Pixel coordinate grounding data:
#####

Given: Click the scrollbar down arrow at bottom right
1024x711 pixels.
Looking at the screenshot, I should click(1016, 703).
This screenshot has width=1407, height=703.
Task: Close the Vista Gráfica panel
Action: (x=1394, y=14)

#####

No line may be left out; the records are to be transcribed in full.

*EXPECTED OUTPUT*.
Given: Click the scrollbar down arrow at bottom right
1024x711 pixels.
Looking at the screenshot, I should click(1016, 703).
This screenshot has width=1407, height=703.
Task: Close the Vista Gráfica panel
Action: (x=1394, y=14)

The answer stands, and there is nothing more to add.